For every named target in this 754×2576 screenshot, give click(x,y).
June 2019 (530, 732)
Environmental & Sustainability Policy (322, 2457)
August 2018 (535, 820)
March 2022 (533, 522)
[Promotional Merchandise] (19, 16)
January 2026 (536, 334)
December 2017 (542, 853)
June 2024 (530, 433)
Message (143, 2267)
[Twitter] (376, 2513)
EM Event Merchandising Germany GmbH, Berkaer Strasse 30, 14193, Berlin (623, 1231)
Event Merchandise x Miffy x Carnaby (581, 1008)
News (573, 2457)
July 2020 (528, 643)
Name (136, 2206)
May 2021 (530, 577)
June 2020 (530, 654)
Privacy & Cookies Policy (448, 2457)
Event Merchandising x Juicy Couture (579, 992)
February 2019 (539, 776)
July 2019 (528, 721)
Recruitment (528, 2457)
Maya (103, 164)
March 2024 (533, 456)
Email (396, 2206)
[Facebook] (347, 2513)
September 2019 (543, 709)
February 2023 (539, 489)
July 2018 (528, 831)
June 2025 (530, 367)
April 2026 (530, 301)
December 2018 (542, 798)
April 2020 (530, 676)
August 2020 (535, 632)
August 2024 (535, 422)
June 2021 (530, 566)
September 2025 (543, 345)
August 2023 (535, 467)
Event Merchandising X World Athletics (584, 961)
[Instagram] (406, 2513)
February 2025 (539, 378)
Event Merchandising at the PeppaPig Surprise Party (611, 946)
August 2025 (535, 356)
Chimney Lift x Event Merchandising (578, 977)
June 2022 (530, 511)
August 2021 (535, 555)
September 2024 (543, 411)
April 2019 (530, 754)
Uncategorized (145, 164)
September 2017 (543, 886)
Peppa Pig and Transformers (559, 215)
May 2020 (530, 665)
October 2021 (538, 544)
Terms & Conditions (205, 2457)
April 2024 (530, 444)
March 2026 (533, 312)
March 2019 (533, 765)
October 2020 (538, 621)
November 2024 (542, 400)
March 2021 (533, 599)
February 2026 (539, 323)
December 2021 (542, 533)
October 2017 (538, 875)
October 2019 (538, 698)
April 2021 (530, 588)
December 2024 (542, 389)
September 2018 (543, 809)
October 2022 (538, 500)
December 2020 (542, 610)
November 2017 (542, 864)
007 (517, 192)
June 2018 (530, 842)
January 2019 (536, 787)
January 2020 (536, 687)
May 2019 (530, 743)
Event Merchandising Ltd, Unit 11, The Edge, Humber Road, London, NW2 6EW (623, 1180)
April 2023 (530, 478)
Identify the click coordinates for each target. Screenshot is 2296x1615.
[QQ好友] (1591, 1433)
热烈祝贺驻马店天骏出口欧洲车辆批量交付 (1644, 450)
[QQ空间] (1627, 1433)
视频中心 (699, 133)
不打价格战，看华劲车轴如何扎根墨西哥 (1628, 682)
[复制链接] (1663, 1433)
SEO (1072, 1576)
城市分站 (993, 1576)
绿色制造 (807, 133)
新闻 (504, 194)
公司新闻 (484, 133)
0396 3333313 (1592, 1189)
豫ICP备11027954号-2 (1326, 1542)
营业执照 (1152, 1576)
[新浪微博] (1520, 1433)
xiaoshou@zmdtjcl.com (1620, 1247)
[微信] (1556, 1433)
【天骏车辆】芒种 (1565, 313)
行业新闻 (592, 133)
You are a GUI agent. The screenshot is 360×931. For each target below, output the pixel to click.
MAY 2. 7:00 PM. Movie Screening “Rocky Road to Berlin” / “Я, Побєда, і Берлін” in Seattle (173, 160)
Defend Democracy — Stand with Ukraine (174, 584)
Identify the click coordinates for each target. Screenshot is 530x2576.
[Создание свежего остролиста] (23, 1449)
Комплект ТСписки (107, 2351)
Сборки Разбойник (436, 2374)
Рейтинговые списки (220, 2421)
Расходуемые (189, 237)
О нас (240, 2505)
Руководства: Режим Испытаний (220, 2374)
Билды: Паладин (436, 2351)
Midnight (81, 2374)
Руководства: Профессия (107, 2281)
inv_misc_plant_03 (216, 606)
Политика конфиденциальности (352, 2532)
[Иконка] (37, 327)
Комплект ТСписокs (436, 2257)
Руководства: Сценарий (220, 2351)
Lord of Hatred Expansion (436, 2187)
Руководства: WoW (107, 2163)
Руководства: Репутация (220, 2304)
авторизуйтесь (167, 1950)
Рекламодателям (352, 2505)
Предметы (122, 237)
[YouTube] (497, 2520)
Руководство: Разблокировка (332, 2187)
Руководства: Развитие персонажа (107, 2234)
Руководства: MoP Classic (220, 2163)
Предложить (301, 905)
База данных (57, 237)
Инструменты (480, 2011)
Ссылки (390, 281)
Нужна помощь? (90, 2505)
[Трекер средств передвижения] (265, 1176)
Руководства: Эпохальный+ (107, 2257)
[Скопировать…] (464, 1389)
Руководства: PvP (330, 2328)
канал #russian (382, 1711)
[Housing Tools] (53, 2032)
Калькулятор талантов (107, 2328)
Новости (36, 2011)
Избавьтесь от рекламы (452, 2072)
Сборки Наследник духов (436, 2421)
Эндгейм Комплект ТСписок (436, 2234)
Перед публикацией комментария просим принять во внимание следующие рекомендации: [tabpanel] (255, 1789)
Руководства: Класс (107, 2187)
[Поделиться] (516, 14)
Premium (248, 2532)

▶ Exercise goal
Repeat back all of the material, character for character.

▶ Task response
For every named target in this 754×2576 screenshot, give click(x,y).
June 2019 (530, 732)
Environmental & Sustainability Policy (322, 2457)
August 2018 (535, 820)
March 2022 (533, 522)
[Promotional Merchandise] (19, 16)
January 2026 (536, 334)
December 2017 (542, 853)
June 2024 (530, 433)
Message (143, 2267)
[Twitter] (376, 2513)
EM Event Merchandising Germany GmbH, Berkaer Strasse 30, 14193, Berlin (623, 1231)
Event Merchandise x Miffy x Carnaby (581, 1008)
News (573, 2457)
July 2020 (528, 643)
Name (136, 2206)
May 2021 (530, 577)
June 2020 (530, 654)
Privacy & Cookies Policy (448, 2457)
Event Merchandising x Juicy Couture (579, 992)
February 2019 (539, 776)
July 2019 (528, 721)
Recruitment (528, 2457)
Maya (103, 164)
March 2024 (533, 456)
Email (396, 2206)
[Facebook] (347, 2513)
September 2019 (543, 709)
February 2023 (539, 489)
July 2018 (528, 831)
June 2025 (530, 367)
April 2026 (530, 301)
December 2018 (542, 798)
April 2020 (530, 676)
August 2020 (535, 632)
August 2024 (535, 422)
June 2021 (530, 566)
September 2025 (543, 345)
August 2023 (535, 467)
Event Merchandising X World Athletics (584, 961)
[Instagram] (406, 2513)
February 2025 (539, 378)
Event Merchandising at the PeppaPig Surprise Party (611, 946)
August 2025 (535, 356)
Chimney Lift x Event Merchandising (578, 977)
June 2022 (530, 511)
August 2021 (535, 555)
September 2024 (543, 411)
April 2019 (530, 754)
Uncategorized (145, 164)
September 2017 (543, 886)
Peppa Pig and Transformers (559, 215)
May 2020 (530, 665)
October 2021 (538, 544)
Terms & Conditions (205, 2457)
April 2024 (530, 444)
March 2026 (533, 312)
March 2019 (533, 765)
October 2020 (538, 621)
November 2024 (542, 400)
March 2021 (533, 599)
February 2026 (539, 323)
December 2021 (542, 533)
October 2017 (538, 875)
October 2019 (538, 698)
April 2021 (530, 588)
December 2024 (542, 389)
September 2018 (543, 809)
October 2022 (538, 500)
December 2020 (542, 610)
November 2017 (542, 864)
007 (517, 192)
June 2018 (530, 842)
January 2019 (536, 787)
January 2020 (536, 687)
May 2019 (530, 743)
Event Merchandising Ltd, Unit 11, The Edge, Humber Road, London, NW2 6EW (623, 1180)
April 2023 (530, 478)
Identify the click coordinates for each target. Screenshot is 2296x1615.
[QQ好友] (1591, 1433)
热烈祝贺驻马店天骏出口欧洲车辆批量交付 (1644, 450)
[QQ空间] (1627, 1433)
视频中心 (699, 133)
不打价格战，看华劲车轴如何扎根墨西哥 (1628, 682)
[复制链接] (1663, 1433)
SEO (1072, 1576)
城市分站 (993, 1576)
绿色制造 (807, 133)
新闻 (504, 194)
公司新闻 (484, 133)
0396 3333313 (1592, 1189)
豫ICP备11027954号-2 (1326, 1542)
营业执照 (1152, 1576)
[新浪微博] (1520, 1433)
xiaoshou@zmdtjcl.com (1620, 1247)
[微信] (1556, 1433)
【天骏车辆】芒种 (1565, 313)
行业新闻 (592, 133)
You are a GUI agent. The screenshot is 360×931. For each target below, output the pixel to click.
MAY 2. 7:00 PM. Movie Screening “Rocky Road to Berlin” / “Я, Побєда, і Берлін” in Seattle (173, 160)
Defend Democracy — Stand with Ukraine (174, 584)
Identify the click coordinates for each target. Screenshot is 530x2576.
[Создание свежего остролиста] (23, 1449)
Комплект ТСписки (107, 2351)
Сборки Разбойник (436, 2374)
Рейтинговые списки (220, 2421)
Расходуемые (189, 237)
О нас (240, 2505)
Руководства: Режим Испытаний (220, 2374)
Билды: Паладин (436, 2351)
Midnight (81, 2374)
Руководства: Профессия (107, 2281)
inv_misc_plant_03 (216, 606)
Политика конфиденциальности (352, 2532)
[Иконка] (37, 327)
Комплект ТСписокs (436, 2257)
Руководства: Сценарий (220, 2351)
Lord of Hatred Expansion (436, 2187)
Руководства: WoW (107, 2163)
Руководства: Репутация (220, 2304)
авторизуйтесь (167, 1950)
Рекламодателям (352, 2505)
Предметы (122, 237)
[YouTube] (497, 2520)
Руководство: Разблокировка (332, 2187)
Руководства: Развитие персонажа (107, 2234)
Руководства: MoP Classic (220, 2163)
Предложить (301, 905)
База данных (57, 237)
Инструменты (480, 2011)
Ссылки (390, 281)
Нужна помощь? (90, 2505)
[Трекер средств передвижения] (265, 1176)
Руководства: Эпохальный+ (107, 2257)
[Скопировать…] (464, 1389)
Руководства: PvP (330, 2328)
канал #russian (382, 1711)
[Housing Tools] (53, 2032)
Калькулятор талантов (107, 2328)
Новости (36, 2011)
Избавьтесь от рекламы (452, 2072)
Сборки Наследник духов (436, 2421)
Эндгейм Комплект ТСписок (436, 2234)
Перед публикацией комментария просим принять во внимание следующие рекомендации: [tabpanel] (255, 1789)
Руководства: Класс (107, 2187)
[Поделиться] (516, 14)
Premium (248, 2532)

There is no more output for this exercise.